Breaking the Metric Voting Distortion Barrier
Prasanna Ramakrishnan (Stanford University)
Monday, May 6th 2024, 2-3pm
Abstract:
We consider the following well-studied problem of metric distortion in social choice. Suppose we have an election with voters and candidates who lie in a shared metric space. We would like to design a voting rule that chooses a candidate whose average distance to the voters is small. However, instead of having direct access to the distances in the metric space, each voter gives us a ranked list of the candidates in order of distance. Can we design a voting rule that, regardless of the election instance and underlying metric space, chooses a candidate whose cost differs from the true optimum by only a small factor (known as the distortion)?

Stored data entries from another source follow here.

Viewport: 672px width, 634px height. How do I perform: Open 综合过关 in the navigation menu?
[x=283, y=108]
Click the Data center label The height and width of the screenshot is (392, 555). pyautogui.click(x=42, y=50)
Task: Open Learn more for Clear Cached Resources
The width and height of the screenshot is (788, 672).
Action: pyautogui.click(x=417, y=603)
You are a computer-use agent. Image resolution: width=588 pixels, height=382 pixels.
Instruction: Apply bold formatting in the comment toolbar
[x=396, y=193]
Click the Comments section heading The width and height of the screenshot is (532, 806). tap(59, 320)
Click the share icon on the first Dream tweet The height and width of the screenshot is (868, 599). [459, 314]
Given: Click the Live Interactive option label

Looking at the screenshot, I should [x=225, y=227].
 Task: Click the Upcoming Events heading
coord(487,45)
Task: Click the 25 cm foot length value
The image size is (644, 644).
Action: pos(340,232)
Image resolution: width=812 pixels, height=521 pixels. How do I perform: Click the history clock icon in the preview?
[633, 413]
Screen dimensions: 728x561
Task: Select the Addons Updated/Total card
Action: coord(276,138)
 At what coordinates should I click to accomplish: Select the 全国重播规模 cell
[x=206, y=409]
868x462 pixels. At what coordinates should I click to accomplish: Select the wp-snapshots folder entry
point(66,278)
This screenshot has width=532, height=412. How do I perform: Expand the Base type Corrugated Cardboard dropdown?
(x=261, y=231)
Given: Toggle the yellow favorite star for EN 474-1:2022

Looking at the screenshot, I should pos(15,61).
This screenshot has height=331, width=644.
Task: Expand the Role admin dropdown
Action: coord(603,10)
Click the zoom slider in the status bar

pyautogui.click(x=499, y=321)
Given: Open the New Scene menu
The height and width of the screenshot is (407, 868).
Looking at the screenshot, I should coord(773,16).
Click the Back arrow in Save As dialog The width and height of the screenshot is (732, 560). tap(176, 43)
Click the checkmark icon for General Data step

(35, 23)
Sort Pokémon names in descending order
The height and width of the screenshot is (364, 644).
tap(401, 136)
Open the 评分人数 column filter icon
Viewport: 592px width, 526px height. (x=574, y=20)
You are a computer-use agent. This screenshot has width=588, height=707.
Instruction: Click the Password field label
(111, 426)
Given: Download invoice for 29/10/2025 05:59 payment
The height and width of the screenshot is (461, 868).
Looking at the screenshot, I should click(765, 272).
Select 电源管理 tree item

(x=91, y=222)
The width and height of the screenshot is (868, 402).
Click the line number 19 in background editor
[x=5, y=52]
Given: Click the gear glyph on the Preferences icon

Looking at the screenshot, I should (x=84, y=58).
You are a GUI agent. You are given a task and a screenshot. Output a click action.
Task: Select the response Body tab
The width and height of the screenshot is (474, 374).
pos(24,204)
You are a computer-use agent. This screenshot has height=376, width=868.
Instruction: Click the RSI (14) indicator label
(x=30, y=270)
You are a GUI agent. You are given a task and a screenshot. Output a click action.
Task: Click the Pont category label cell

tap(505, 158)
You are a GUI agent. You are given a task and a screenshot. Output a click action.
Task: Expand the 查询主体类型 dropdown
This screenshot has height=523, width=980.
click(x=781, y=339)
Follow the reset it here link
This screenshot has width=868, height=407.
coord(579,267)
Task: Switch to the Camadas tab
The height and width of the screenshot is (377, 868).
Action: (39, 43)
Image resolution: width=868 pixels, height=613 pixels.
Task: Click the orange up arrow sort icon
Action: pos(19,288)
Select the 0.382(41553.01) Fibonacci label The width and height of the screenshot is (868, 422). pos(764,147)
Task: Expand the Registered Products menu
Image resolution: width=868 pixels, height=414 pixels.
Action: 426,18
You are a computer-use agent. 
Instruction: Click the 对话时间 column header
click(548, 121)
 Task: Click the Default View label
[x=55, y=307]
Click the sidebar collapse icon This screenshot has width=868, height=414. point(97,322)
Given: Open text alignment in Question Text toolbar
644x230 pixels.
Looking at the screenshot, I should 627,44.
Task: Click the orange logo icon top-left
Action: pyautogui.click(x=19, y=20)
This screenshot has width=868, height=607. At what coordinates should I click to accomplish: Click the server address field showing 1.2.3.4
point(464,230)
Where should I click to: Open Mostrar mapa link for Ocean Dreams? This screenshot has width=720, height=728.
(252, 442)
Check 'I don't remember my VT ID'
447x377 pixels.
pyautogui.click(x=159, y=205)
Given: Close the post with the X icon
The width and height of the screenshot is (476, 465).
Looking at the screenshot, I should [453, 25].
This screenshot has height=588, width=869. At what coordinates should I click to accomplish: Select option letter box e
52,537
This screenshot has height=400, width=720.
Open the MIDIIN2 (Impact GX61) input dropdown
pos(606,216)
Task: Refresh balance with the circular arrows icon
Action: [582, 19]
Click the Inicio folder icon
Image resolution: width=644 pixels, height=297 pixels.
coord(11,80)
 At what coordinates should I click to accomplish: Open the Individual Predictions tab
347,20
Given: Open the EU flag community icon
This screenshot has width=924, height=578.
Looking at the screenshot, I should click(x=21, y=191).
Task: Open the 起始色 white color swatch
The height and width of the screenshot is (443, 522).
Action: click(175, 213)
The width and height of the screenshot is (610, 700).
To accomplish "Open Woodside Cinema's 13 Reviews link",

A long line of work culminated in finding deterministic voting rules with metric distortion 3, which is the best possible for deterministic rules and many other classes of voting rules. However, without any restrictions, there is still a significant gap in our understanding. Even though the best lower bound is substantially lower at 2.112, finding a randomized rule that guarantees distortion $3 - \epsilon$ for some constant $\epsilon$ has been a major challenge in computational social choice.
In this work, we give a rule that guarantees distortion less than 2.753 by carefully randomizing between Maximal Lotteries, a natural game-theoretical voting rule dating back to the 60's, and new voting rules that we introduce.
Based on joint work with Moses Charikar, Kangning Wang, and Hongxun Wu, which won a Best Paper Award at SODA 2024.